Text segment:
[R-sig-ME] Best way to handle missing data?

landon hurley ljrhurley at gmail.com
Fri Feb 27 07:27:12 CET 2015

Hash: SHA512

On 02/27/2015 01:02 AM, Ken Beath wrote:
> mice will impute the complete dataset, it just needs to have an imputation
> method setup for each variable. See the example given in the help for
> mice.impute.2lonly.norm
> Full information maximum likelihood estimation (FIML) (Note for Landon,
> this is ML taking into account the missing data) is only feasible if you
> can reformulate everything as a structural equation model and use software
> that can cope with this. Otherwise working with the integrals is pretty
> much impossible. If there is something in the model that is nonlinear it
> probably isn't an option at all. One of the great things about multiple
> imputation is that you get it running with say 20 imputations and then run
> it overnight with 200 or more and it probably won't change but you will
> know that you have enough imputations. So FIML doesn't have an advantage in
> that respect.

I'm not sure that's needed as a distinction. This quote from the 	r-help
mailing list [0]  addresses it:

> I'm not sure you are correct on this. Other texts on multilevel models
> (e.g., Raudenbush and Bryk, Kreft and Deeuw, and Singer & Willett) all
> use FiML as a synonym for ML. In fact, Kreft and Deleeuw go as far to
> even state they are the same thing (see page 131).

Entries supplied:

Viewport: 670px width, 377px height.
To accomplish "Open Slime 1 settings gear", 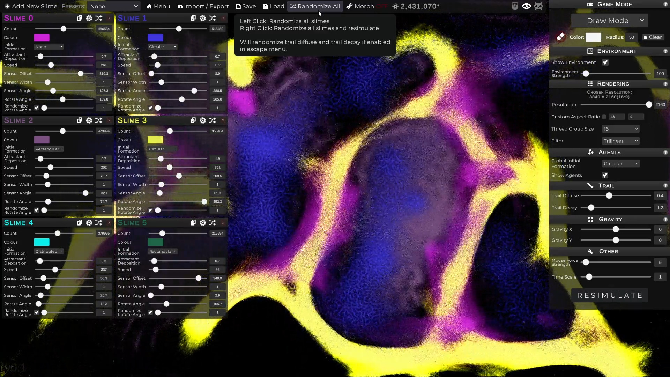I will tap(202, 18).
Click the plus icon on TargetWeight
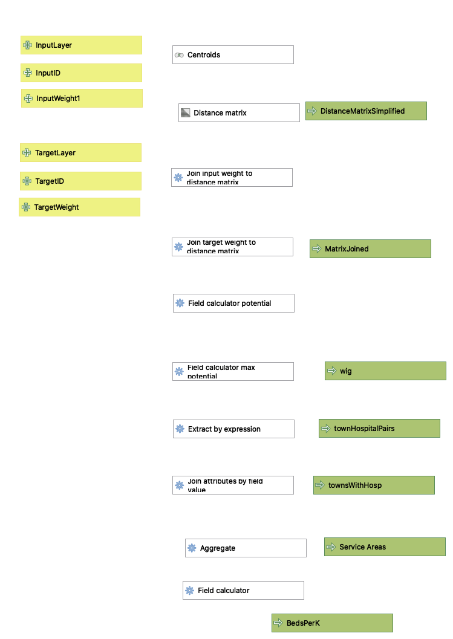The width and height of the screenshot is (453, 639). coord(25,207)
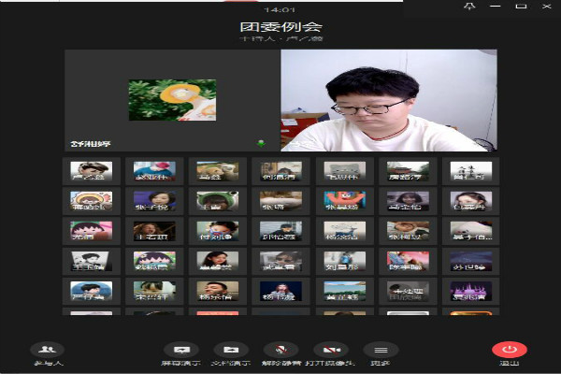
Task: Start 文档演示 document presentation
Action: (231, 352)
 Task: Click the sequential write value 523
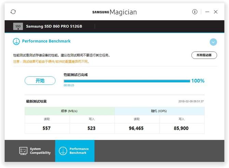point(92,128)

Required actions:
A. In the missing-data post, what does Ken Beath say mice needs in order to impute the complete dataset?
B. Which texts on multilevel models does the r-help quote in the missing-data post list as using FiML as a synonym for ML?
C. Retype the passage of the missing-data post that opens with the words containing "I'm not sure that's" and closes with "(see page 131).".

Exercise answers:
A. An imputation method set up for each variable.

B. Raudenbush and Bryk; Kreft and Deeuw; Singer & Willett

C.
I'm not sure that's needed as a distinction. This quote from the 	r-help
mailing list [0]  addresses it:

> I'm not sure you are correct on this. Other texts on multilevel models
> (e.g., Raudenbush and Bryk, Kreft and Deeuw, and Singer & Willett) all
> use FiML as a synonym for ML. In fact, Kreft and Deleeuw go as far to
> even state they are the same thing (see page 131).